◆ **What the exercise asks**: Nothing but the lines from the one including "Open more options on 'worst few days' tweet" through the last line of the entries, restated exactly, should appear in the answer; omit the pictures.
===== Data for the task =====
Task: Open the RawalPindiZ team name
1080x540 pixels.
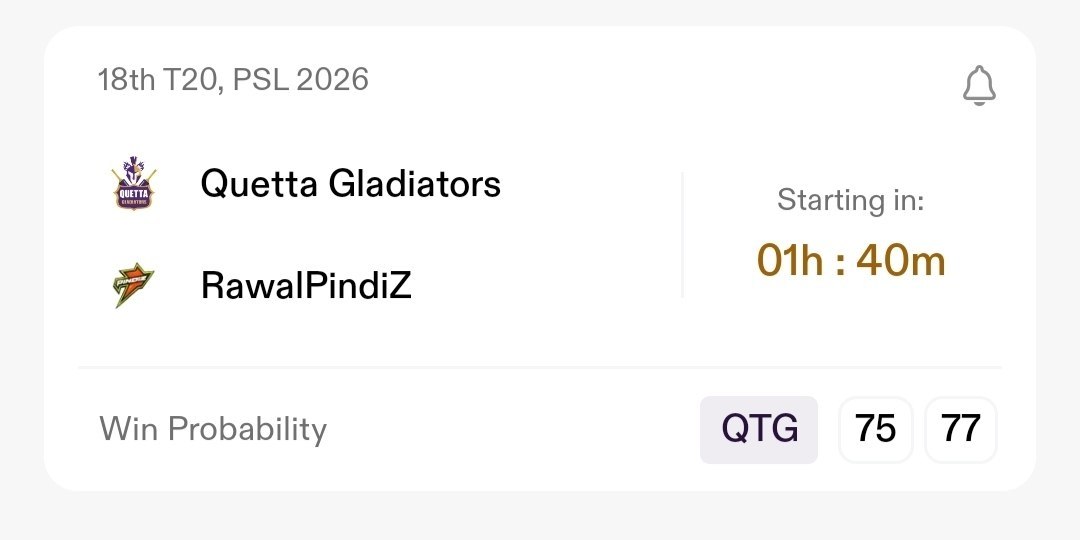Action: (x=306, y=286)
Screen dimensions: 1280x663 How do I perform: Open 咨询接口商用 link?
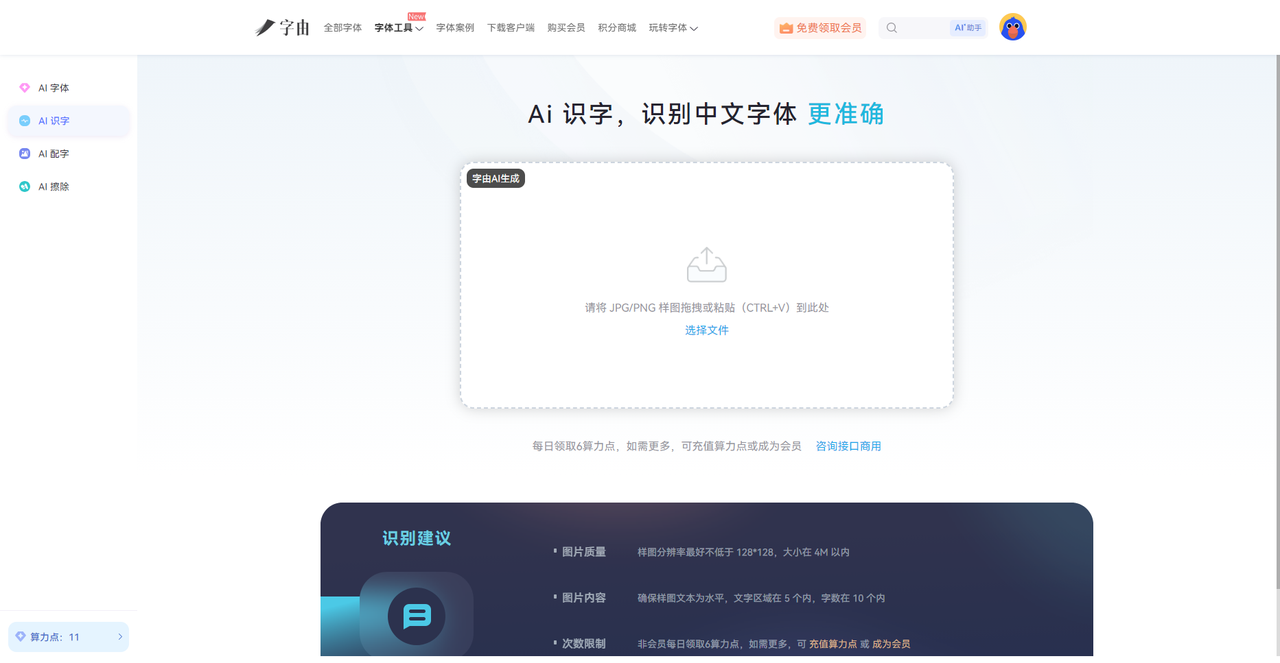848,446
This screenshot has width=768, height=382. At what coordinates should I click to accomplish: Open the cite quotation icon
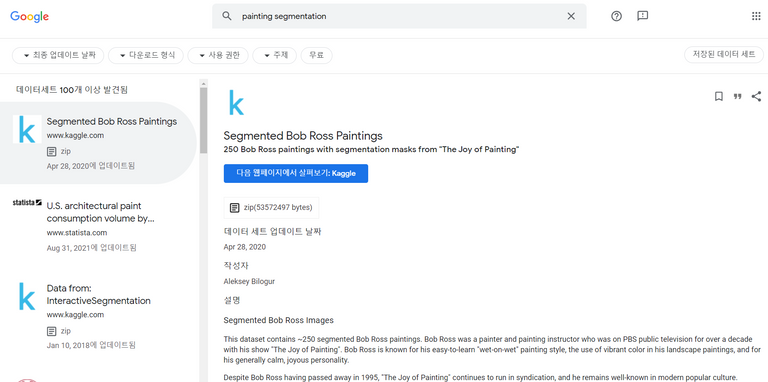click(x=737, y=96)
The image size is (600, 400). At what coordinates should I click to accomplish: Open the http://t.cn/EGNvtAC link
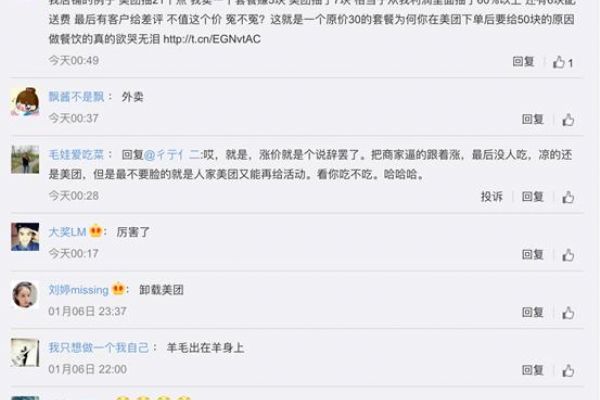point(212,39)
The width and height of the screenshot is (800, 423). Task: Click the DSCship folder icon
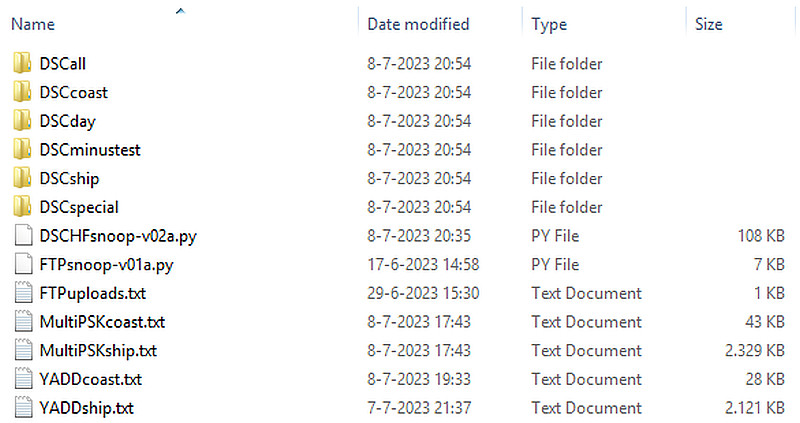24,178
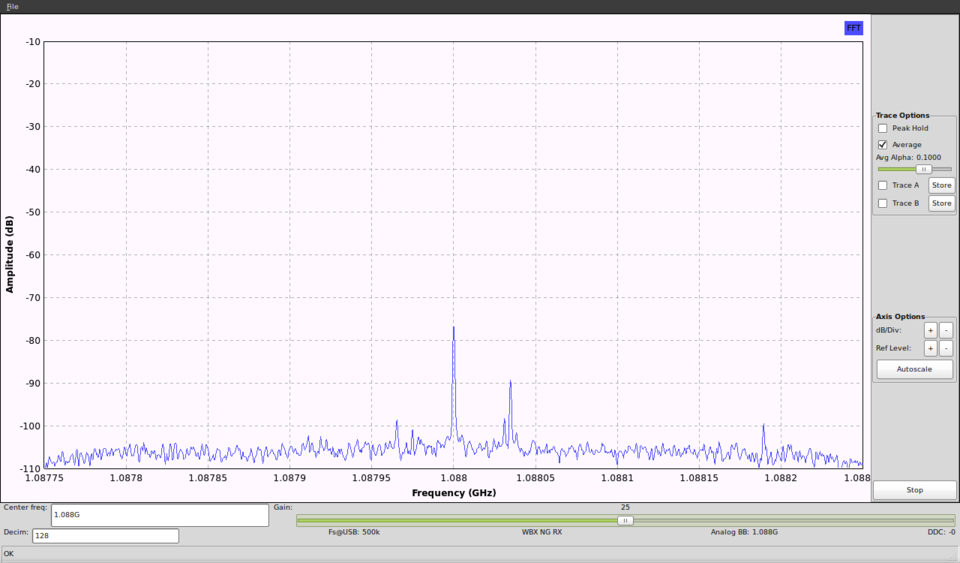
Task: Decrease dB/Div with minus button
Action: pos(946,330)

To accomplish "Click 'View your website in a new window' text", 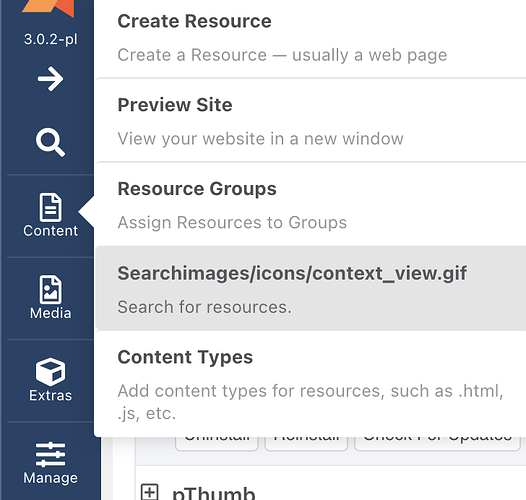I will [260, 139].
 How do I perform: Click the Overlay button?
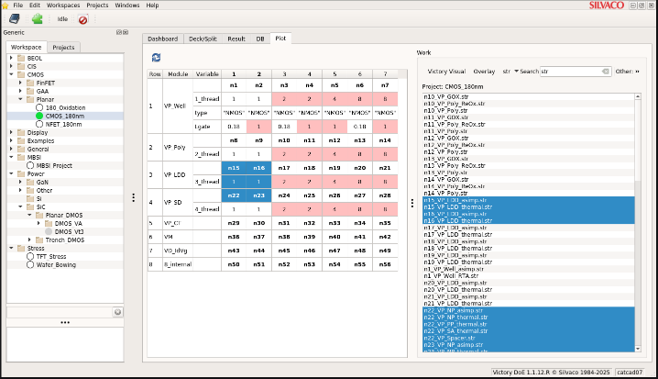(x=484, y=71)
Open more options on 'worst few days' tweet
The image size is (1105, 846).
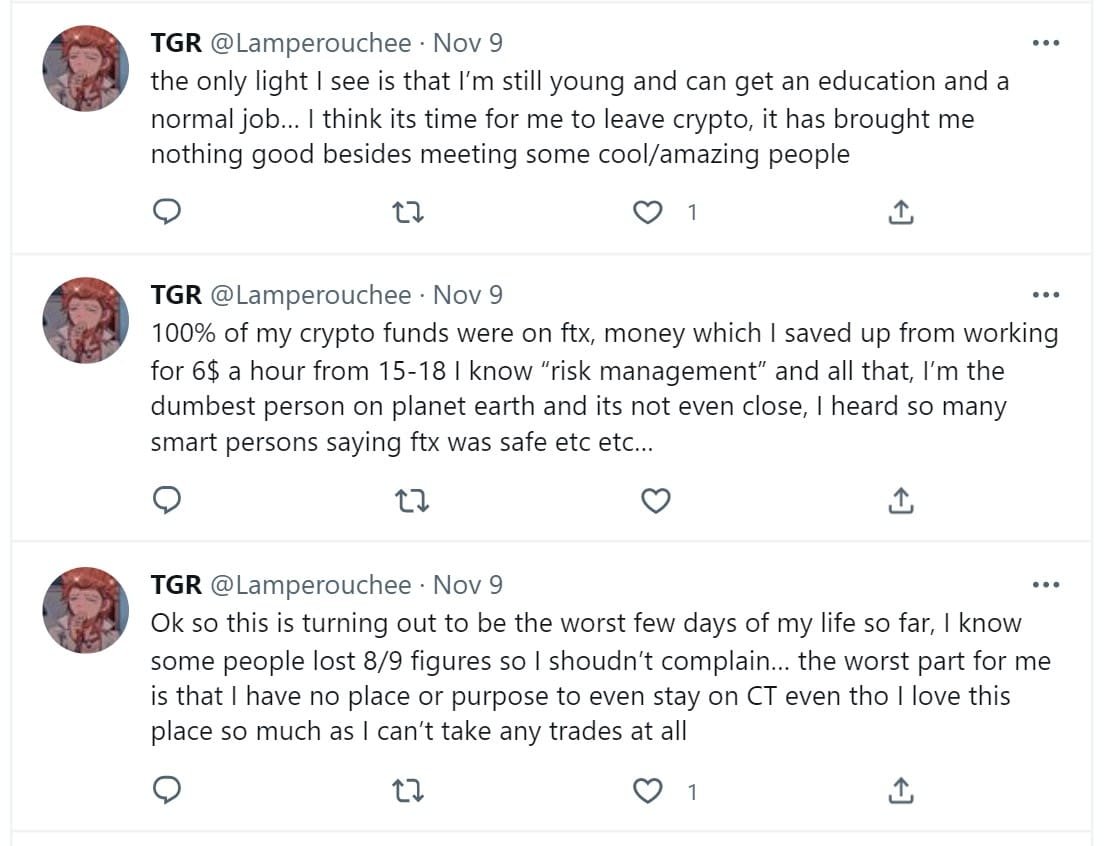[x=1045, y=585]
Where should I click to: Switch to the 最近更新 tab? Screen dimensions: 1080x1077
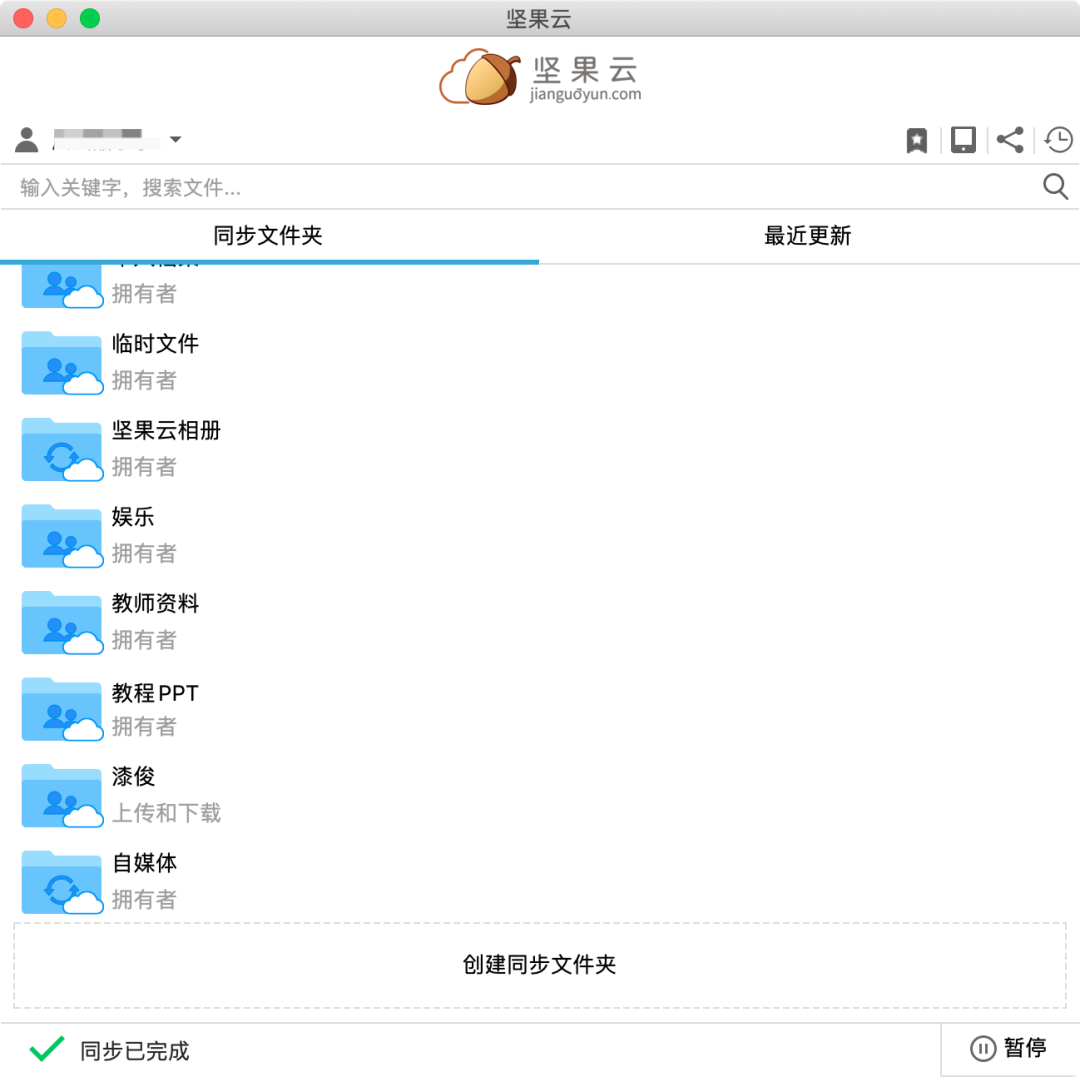pyautogui.click(x=808, y=236)
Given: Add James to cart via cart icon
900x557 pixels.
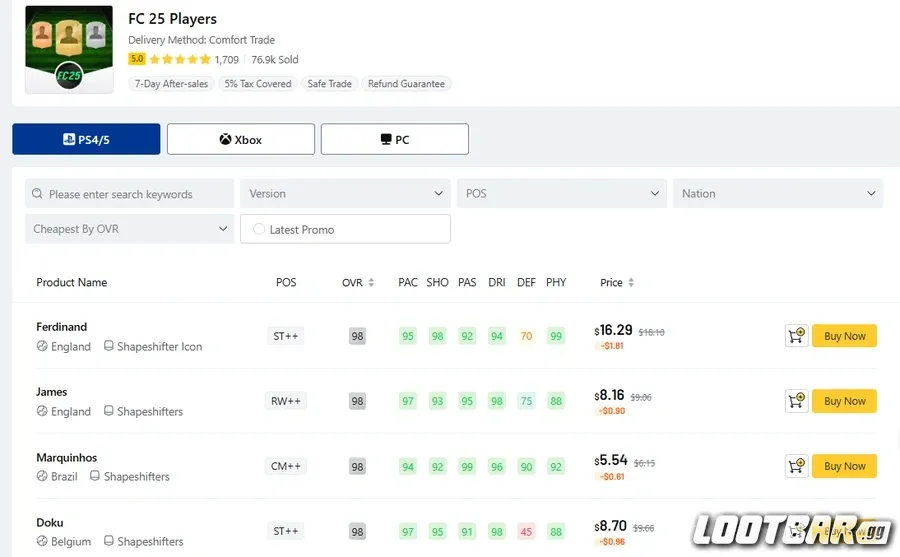Looking at the screenshot, I should coord(796,401).
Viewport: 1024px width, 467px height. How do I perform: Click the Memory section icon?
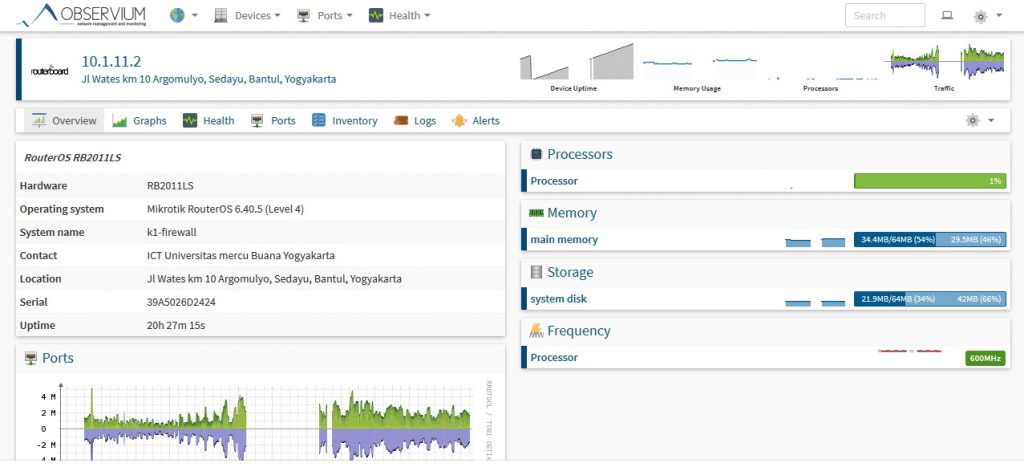click(x=536, y=213)
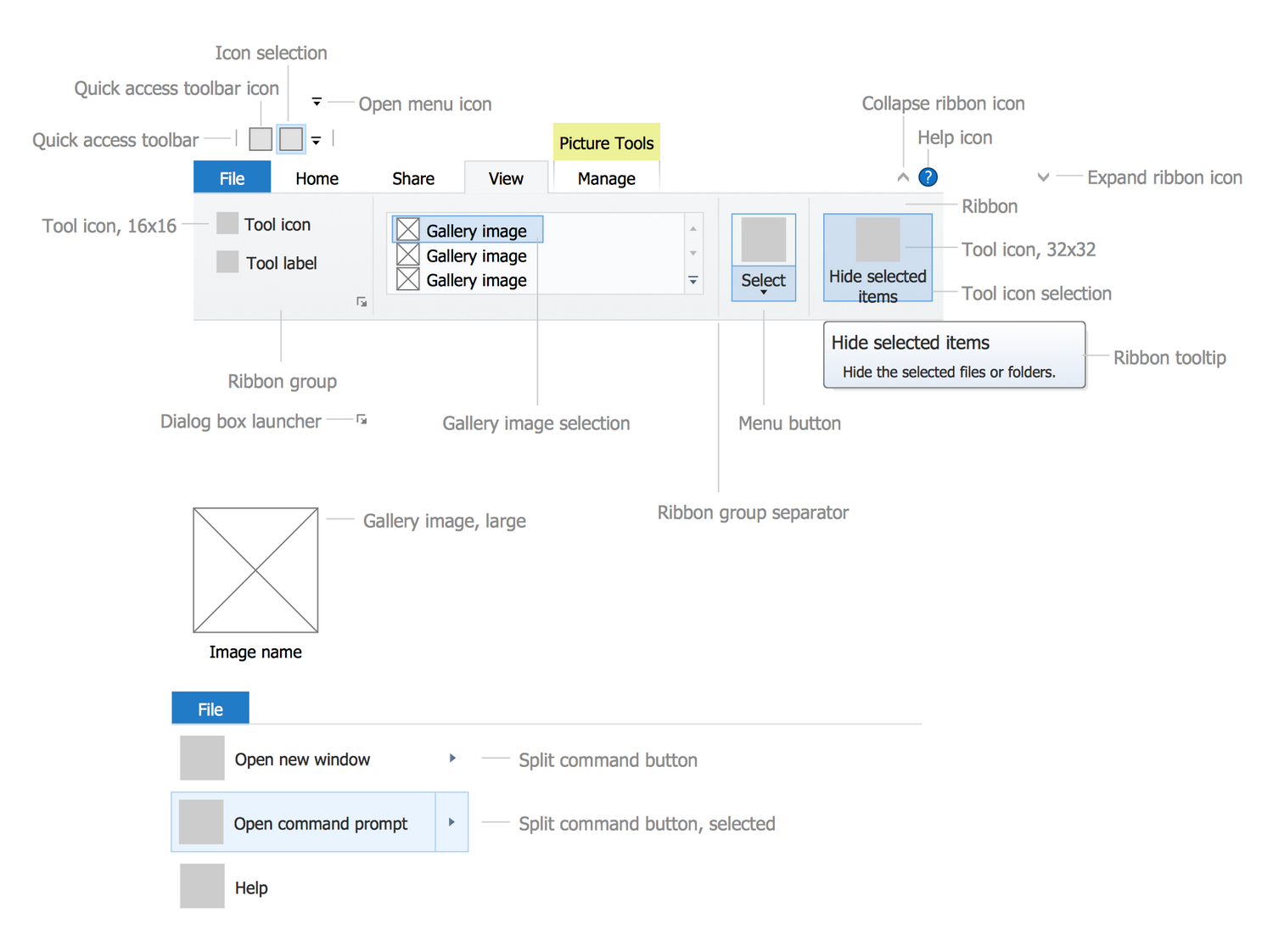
=====
◆ **Result of the task**:
Open more options on 'worst few days' tweet
The image size is (1105, 846).
[x=1045, y=585]
Where should I click to: Switch to the 最近更新 tab? Screen dimensions: 1080x1077
pyautogui.click(x=808, y=236)
Given: Add James to cart via cart icon
900x557 pixels.
Looking at the screenshot, I should coord(796,401).
Viewport: 1024px width, 467px height. How do I perform: Click the Memory section icon?
click(x=536, y=213)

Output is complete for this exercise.